Task item => The answer must consist only of the lines from the line with "Where should I" to the line with "Instruction: Expand the Kasse og bank section", both included, exactly as they stand below.

Data provided =>

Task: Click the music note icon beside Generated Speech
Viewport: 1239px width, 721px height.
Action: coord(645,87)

...

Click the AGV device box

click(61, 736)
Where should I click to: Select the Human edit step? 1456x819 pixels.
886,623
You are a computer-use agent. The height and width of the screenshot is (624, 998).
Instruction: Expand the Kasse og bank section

--

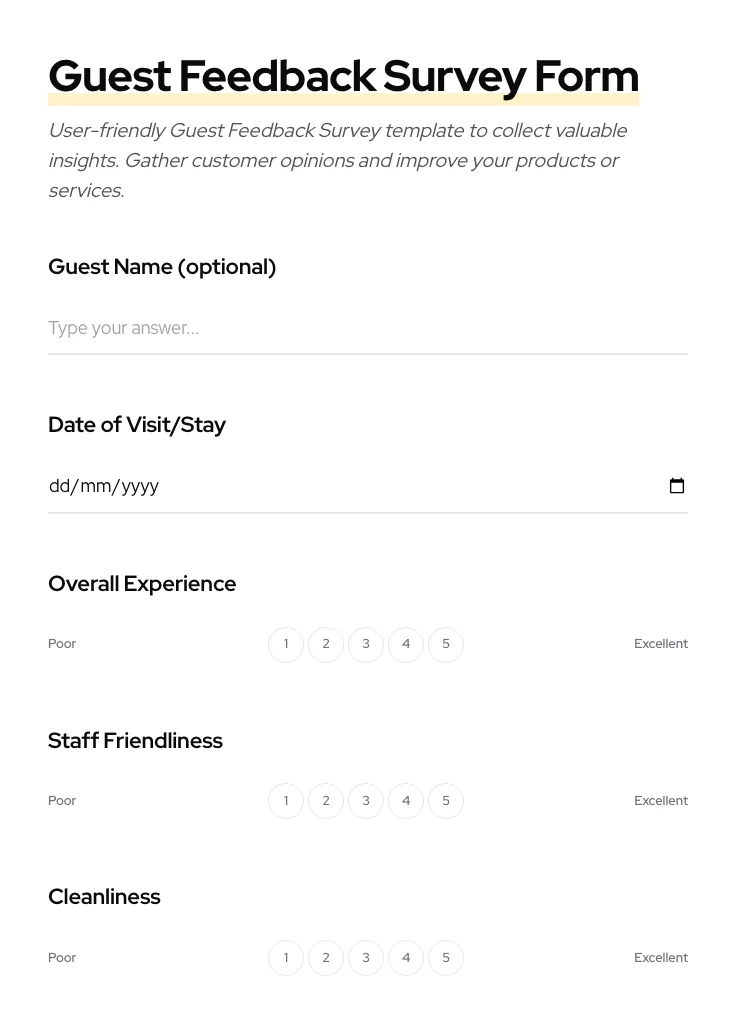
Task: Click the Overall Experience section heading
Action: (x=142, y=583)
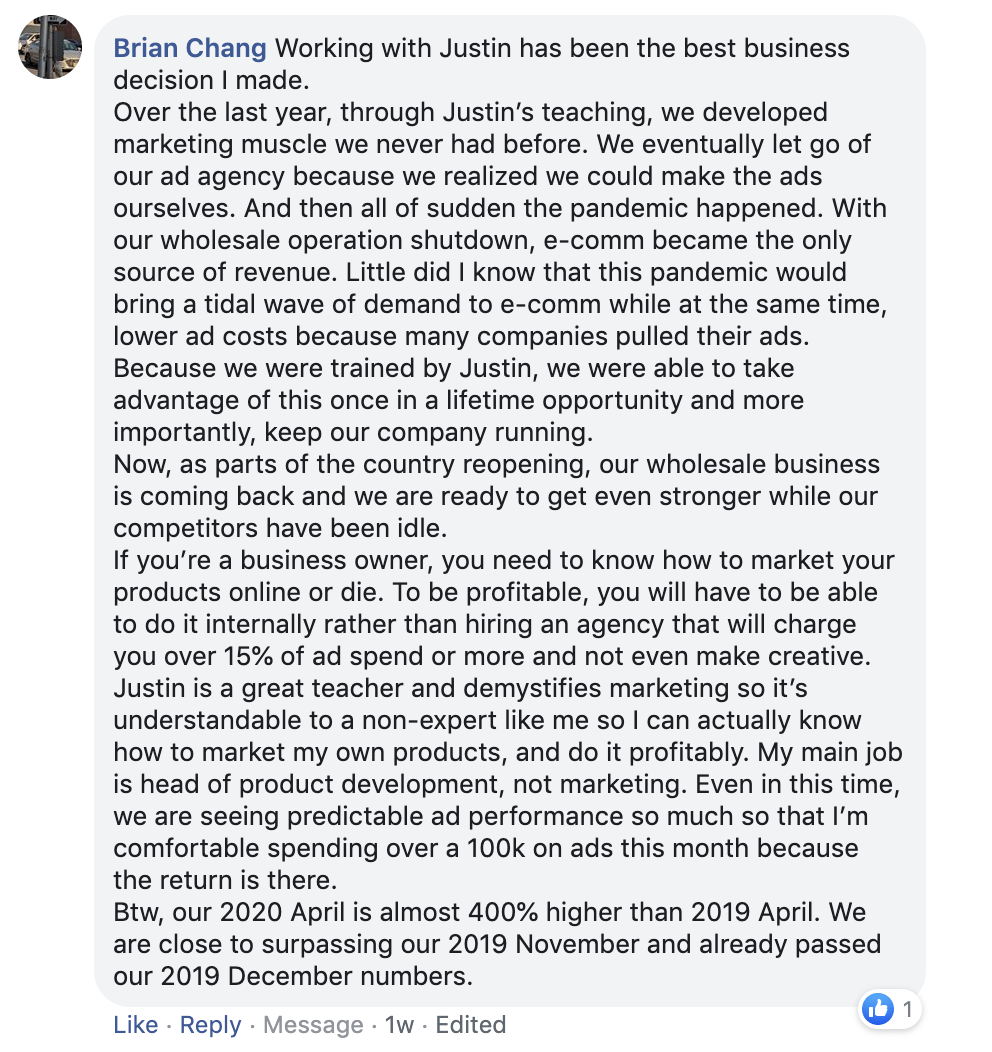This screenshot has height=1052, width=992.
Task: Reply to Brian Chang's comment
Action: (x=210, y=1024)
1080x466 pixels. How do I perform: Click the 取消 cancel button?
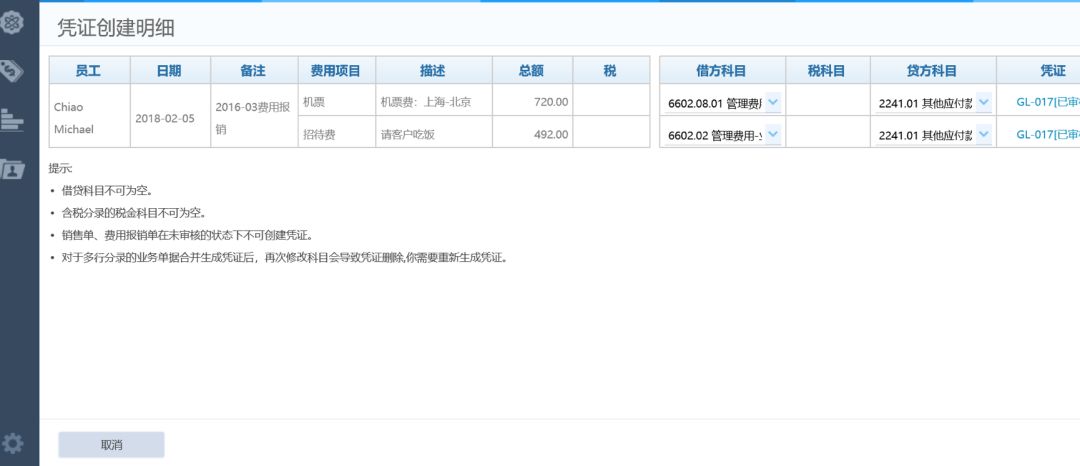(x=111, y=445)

Solution for this exercise =>
Where should I click to: Select the Human edit step? 1456x819 pixels.
886,623
You are a computer-use agent. The height and width of the screenshot is (624, 998).
Instruction: Expand the Kasse og bank section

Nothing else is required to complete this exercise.